### What the task asks
These records contain pictures, which must be left out; copy exactly the lines from the one with "The width and" up to and including the one with "You are a GUI".

**********

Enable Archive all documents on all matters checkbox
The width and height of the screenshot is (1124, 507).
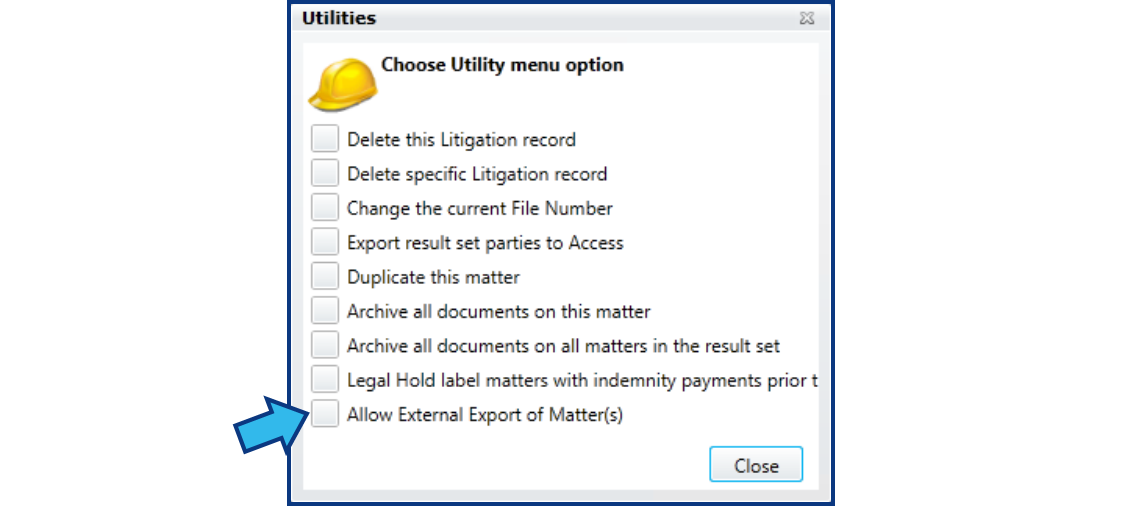pyautogui.click(x=325, y=345)
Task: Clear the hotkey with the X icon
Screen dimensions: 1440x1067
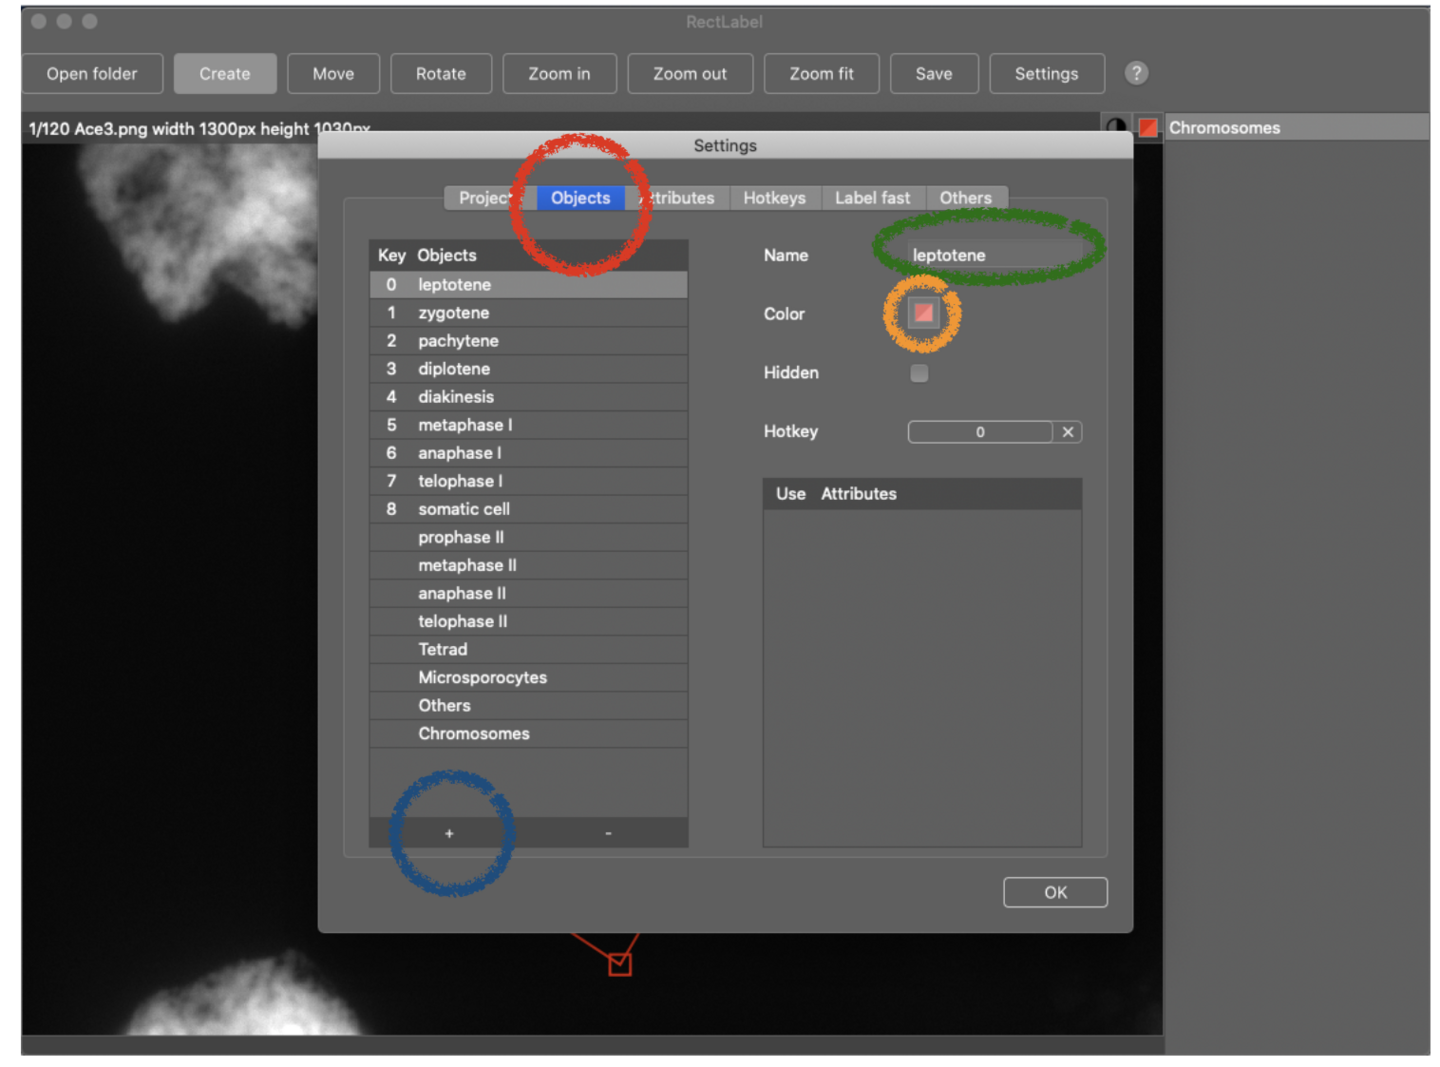Action: (1068, 432)
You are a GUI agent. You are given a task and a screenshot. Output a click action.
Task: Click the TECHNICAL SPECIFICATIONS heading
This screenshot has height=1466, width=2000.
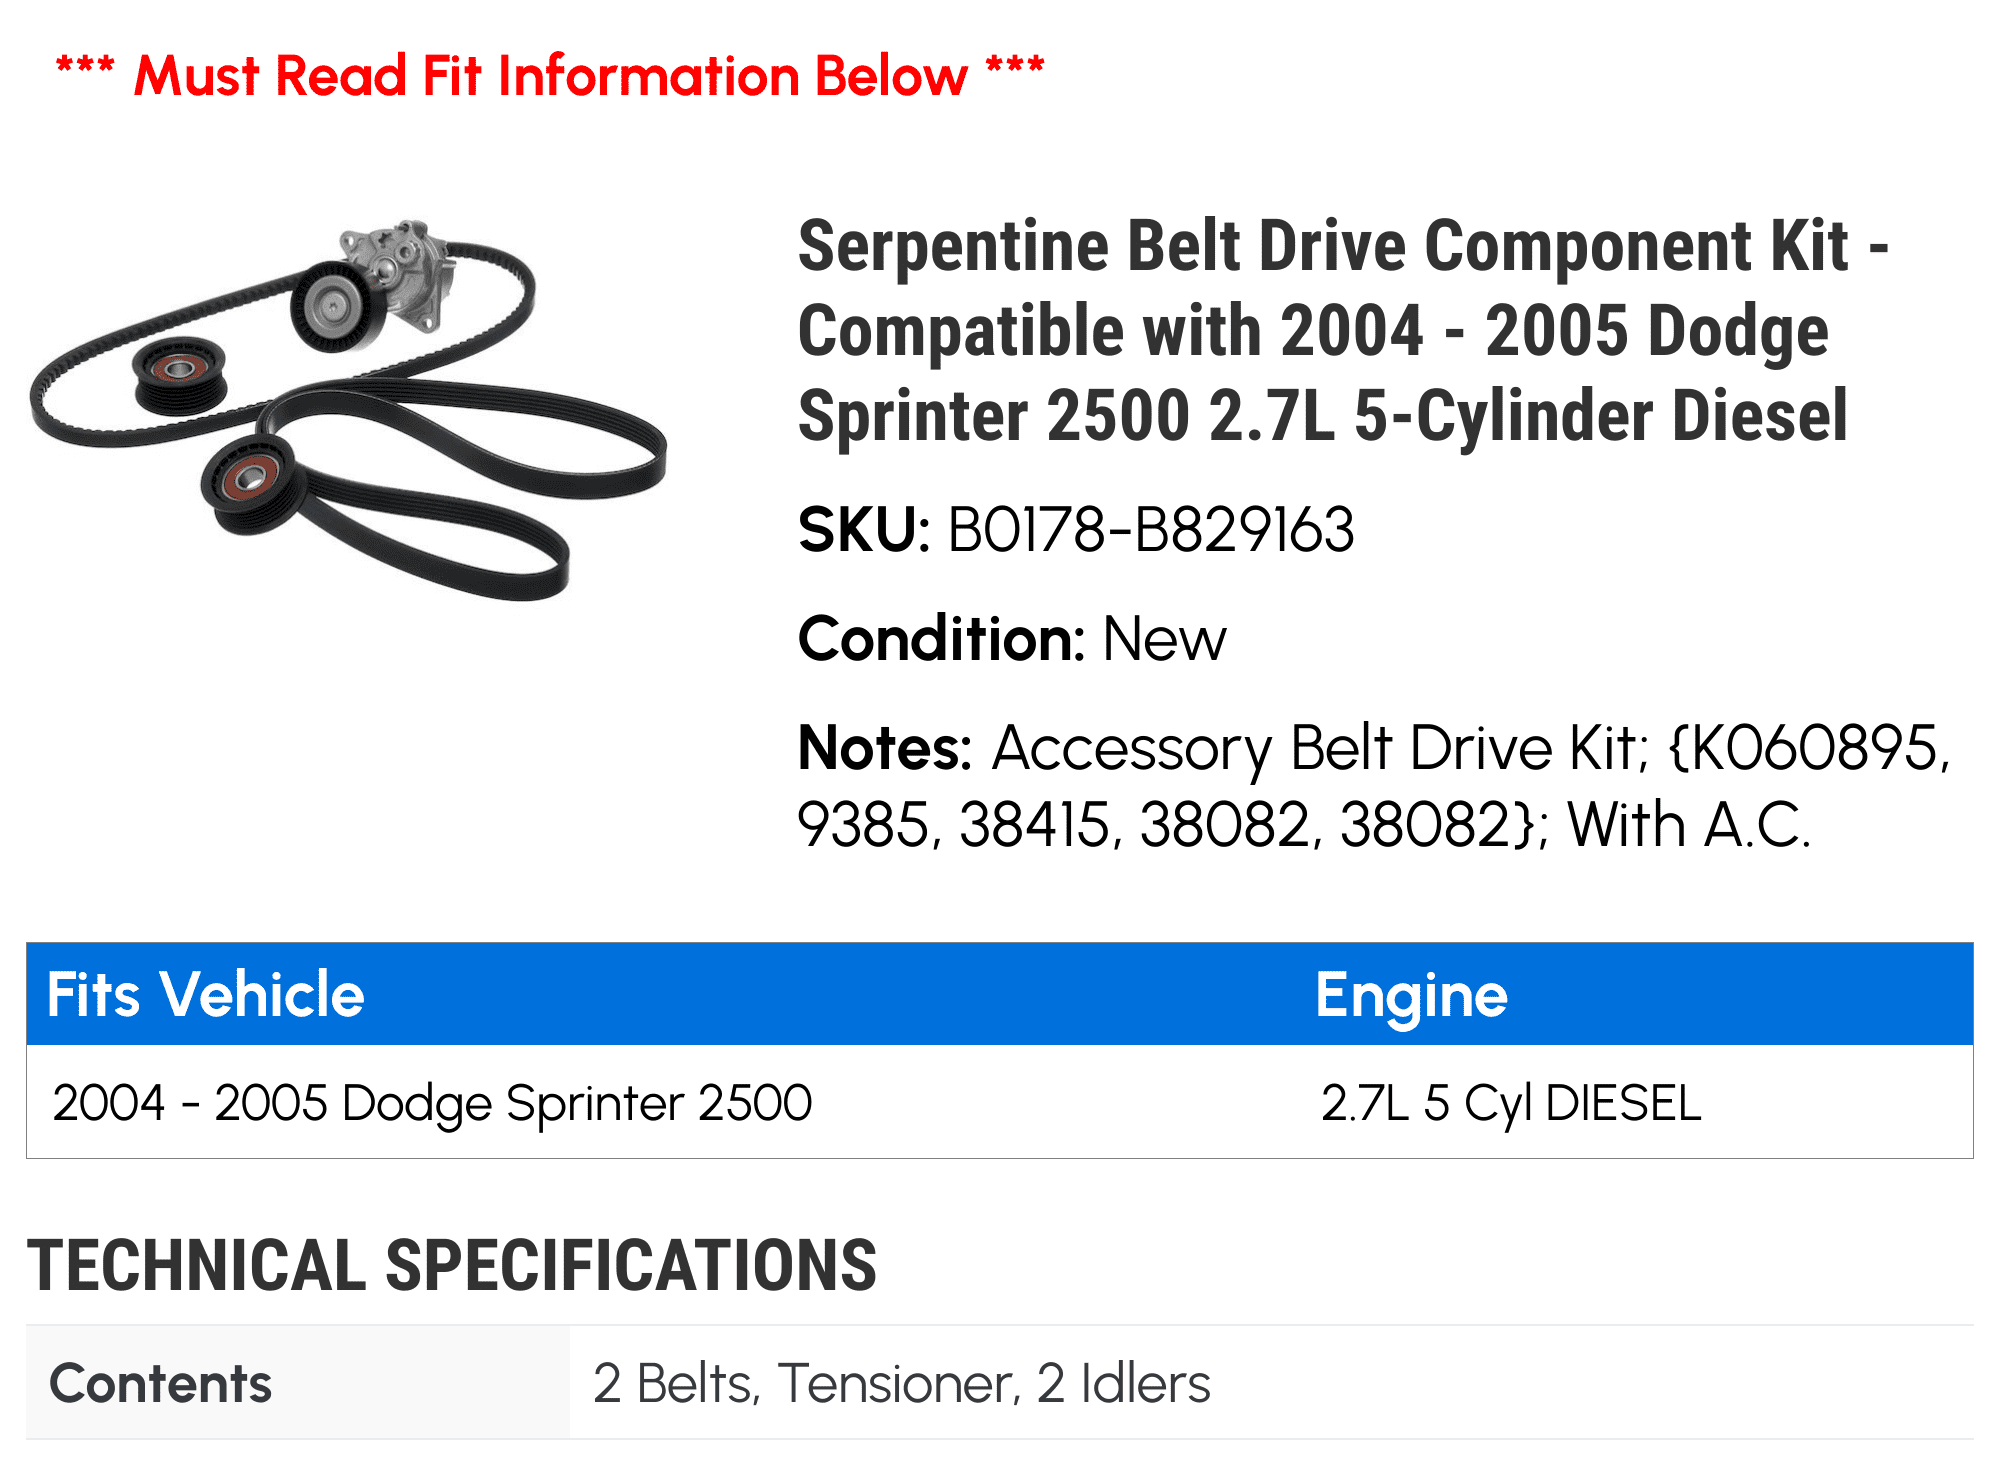[451, 1265]
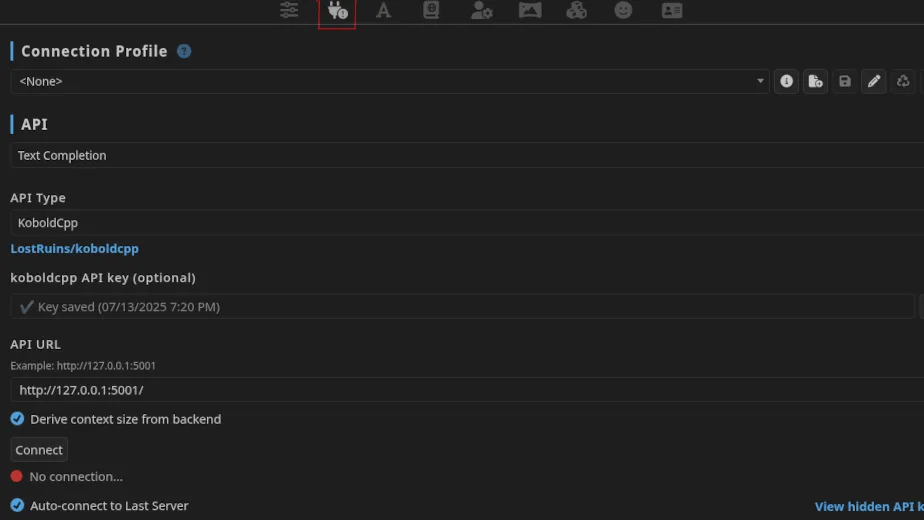Open the AI response configuration sliders panel
The image size is (924, 520).
[x=289, y=10]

**********

### Answer
The width and height of the screenshot is (1124, 507).
pyautogui.click(x=325, y=345)
Task: Clear the hotkey with the X icon
Screen dimensions: 1440x1067
Action: (1068, 432)
You are a GUI agent. You are given a task and a screenshot. Output a click action.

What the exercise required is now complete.